In aerial sensor systems, detecting helicopters against diverse backgrounds remains challenging due to environmental camouflage. This paper proposes an end-to-end framework for generating adaptive camouflage patterns to evade YOLO-based object detection. Starting with synthetic sensor imagery (background + transparent helicopter overlay), we employ a fine-tuned YOLOv8m for precise VTOL mask extraction, followed by KMeans clustering with Gaussian blur for dominant color extraction from the background. These colors guide Stable Diffusion inpainting to synthesize full-screen camouflage textures, which are then masked and overlapped onto the helicopter region.
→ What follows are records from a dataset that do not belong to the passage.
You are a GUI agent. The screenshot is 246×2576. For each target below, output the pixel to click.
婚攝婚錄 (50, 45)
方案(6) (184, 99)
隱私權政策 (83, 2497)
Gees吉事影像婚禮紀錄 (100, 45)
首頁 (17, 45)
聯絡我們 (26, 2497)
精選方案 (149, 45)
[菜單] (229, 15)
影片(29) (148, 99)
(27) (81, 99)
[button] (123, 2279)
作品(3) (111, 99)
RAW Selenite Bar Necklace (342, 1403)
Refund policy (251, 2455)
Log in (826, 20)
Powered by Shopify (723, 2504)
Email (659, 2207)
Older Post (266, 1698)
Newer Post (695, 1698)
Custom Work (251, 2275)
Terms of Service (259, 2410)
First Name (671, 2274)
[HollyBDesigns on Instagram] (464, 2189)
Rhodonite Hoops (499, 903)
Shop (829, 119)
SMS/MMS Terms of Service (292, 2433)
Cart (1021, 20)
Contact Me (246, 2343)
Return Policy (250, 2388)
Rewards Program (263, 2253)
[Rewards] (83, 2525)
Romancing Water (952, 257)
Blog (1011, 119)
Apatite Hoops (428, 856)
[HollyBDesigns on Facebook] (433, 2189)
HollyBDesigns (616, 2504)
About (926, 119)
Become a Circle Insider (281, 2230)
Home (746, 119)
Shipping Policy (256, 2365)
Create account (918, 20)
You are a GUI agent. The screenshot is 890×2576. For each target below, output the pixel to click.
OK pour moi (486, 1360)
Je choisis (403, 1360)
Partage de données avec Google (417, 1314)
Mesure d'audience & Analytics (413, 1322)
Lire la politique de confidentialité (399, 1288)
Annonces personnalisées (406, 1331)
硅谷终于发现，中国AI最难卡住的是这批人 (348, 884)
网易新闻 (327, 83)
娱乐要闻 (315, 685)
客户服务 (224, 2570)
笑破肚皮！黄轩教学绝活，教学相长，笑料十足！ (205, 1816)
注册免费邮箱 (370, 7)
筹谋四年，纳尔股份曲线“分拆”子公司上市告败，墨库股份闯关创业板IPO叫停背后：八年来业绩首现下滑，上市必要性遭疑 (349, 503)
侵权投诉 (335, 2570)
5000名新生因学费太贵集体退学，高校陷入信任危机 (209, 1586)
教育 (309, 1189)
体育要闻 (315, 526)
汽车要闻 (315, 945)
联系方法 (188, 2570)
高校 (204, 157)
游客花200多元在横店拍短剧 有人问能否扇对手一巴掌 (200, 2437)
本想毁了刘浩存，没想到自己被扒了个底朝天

Evaluated on a 920-image dataset across multiple backgrounds, our method achieves a 97.6% reduction in mAP@0.5 (from 0.8175 to 0.0196) on 751 camouflaged images against a fine-tuned YOLOv8m model, with recall dropping by 95.9%. Even against a helicopter-specialized Defence model, mAP@0.5 drops by 89.6% (from 0.1178 to 0.0123). Ablation studies confirm the synergy of YOLO masking and color-guided inpainting. This sensor-fusion approach enhances stealth in unmanned aerial surveillance, with implications for civilian aviation safety.